California Gov. Gavin Newsom (D.) said this week that he met with a Texas sheriff who wants to press charges against Florida Gov. Ron DeSantis (R.) for flying migrants away from Texas.
Newsom said in an interview released Wednesday that he "met with a sheriff that wants to press charges" against DeSantis for "coming into his jurisdiction under false pretense, deceiving kids, not just adults, by sending them on an airplane to an island, Martha's Vineyard."
The California governor has already threatened DeSantis with kidnapping charges over migrant flights to Sacramento, the Washington Free Beacon reported. DeSantis has scoffed at the threat, saying that Newsom's "hair gel is interfering with his brain function." He also blasted Newsom for hypocrisy.
California and other states "have bragged that they are sanctuary jurisdictions," DeSantis told supporters last Thursday. "And then what? When they have to deal with some of the fruits of that, they all of a sudden become very, very upset about that."
Legal scholar Jonathan Turley in a column for the Messenger wrote that Newsom's threat is "pathetic," saying the California governor "apparently failed to read" the state's kidnapping statute.
Newsom during the interview this week did not name the sheriff who recommended charges, only referring to him as "the sheriff from the county in Texas where the migrants were taken … the 49 that were taken to Martha's Vineyard."

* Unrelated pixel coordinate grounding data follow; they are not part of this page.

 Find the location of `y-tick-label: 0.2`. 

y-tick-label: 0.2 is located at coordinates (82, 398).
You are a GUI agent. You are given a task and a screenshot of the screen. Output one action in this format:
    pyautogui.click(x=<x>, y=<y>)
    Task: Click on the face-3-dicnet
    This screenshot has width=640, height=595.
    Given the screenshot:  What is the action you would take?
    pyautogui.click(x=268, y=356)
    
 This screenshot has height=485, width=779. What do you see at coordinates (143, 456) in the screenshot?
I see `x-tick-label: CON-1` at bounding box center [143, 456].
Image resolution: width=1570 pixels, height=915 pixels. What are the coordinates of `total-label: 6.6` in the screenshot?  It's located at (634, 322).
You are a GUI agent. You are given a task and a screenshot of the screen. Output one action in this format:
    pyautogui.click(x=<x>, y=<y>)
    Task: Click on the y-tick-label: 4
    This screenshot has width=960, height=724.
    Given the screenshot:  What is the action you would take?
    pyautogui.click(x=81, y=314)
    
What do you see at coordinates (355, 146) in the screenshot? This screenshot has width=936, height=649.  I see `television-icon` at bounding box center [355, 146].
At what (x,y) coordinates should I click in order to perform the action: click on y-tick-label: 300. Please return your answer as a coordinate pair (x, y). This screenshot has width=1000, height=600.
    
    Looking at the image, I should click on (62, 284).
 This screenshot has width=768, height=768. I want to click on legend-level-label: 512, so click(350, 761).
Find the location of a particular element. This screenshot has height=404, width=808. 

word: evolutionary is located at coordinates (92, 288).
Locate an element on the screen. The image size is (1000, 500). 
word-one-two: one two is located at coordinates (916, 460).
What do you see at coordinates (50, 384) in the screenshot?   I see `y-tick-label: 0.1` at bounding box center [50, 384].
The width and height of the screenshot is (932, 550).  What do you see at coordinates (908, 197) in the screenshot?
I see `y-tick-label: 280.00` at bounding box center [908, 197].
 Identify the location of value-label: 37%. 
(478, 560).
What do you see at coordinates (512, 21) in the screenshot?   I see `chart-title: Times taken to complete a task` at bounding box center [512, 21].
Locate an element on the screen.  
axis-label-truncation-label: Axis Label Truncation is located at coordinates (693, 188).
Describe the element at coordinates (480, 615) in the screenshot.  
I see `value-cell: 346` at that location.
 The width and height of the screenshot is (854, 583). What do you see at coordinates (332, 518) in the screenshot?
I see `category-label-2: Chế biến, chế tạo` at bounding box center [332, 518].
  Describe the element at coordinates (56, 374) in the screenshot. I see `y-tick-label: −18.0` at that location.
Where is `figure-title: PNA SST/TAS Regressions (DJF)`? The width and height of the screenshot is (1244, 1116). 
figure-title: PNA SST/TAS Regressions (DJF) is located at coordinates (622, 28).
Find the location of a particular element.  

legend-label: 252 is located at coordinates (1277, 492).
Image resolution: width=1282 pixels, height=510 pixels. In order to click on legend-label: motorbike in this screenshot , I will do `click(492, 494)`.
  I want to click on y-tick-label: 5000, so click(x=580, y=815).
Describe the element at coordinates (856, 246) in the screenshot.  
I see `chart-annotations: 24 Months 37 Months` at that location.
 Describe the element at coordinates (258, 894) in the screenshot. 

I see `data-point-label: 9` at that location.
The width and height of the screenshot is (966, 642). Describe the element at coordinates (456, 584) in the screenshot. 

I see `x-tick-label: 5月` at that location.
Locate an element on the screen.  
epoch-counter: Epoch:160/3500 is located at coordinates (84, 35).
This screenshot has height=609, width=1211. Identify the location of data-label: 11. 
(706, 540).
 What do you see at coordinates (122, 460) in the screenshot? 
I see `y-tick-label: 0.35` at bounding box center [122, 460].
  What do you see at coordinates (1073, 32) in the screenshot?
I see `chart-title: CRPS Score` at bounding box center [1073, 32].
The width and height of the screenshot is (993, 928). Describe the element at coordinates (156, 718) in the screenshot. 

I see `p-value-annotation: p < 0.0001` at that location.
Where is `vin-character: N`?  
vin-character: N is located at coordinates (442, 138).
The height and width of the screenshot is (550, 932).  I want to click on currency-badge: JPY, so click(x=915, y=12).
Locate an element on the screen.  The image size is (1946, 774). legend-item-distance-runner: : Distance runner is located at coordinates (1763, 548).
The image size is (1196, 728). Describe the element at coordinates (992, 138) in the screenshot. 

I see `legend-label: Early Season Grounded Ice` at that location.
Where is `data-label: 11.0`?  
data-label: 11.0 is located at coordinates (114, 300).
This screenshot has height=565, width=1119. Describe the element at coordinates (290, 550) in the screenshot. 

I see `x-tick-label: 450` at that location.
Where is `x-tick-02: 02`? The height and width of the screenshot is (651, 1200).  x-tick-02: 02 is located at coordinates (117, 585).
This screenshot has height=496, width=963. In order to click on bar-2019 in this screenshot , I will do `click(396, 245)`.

The sheriff appears to be Bexar County Democrat Javier Salazar. In a statement to the Free Beacon, Salazar confirmed that he met with Newsom and discussed "our respective cases regarding the migrant flights."
While Salazar did not confirm whether he recommended pursuing charges against DeSantis, he said that he and Newsom talked about "the status and the nature of the criminal investigation" concerning the migrant flights.
Salazar last week filed criminal charges in the case of 49 migrants who last September boarded a flight from San Antonio to Martha's Vineyard, local media reported. DeSantis has taken credit for that flight.
DeSantis's and Newsom's offices did not respond to requests for comment.
Update 2:33 p.m.: The headline of this piece has been changed to reflect that the sheriff wants to prosecute over a flight to Martha's Vineyard, not California.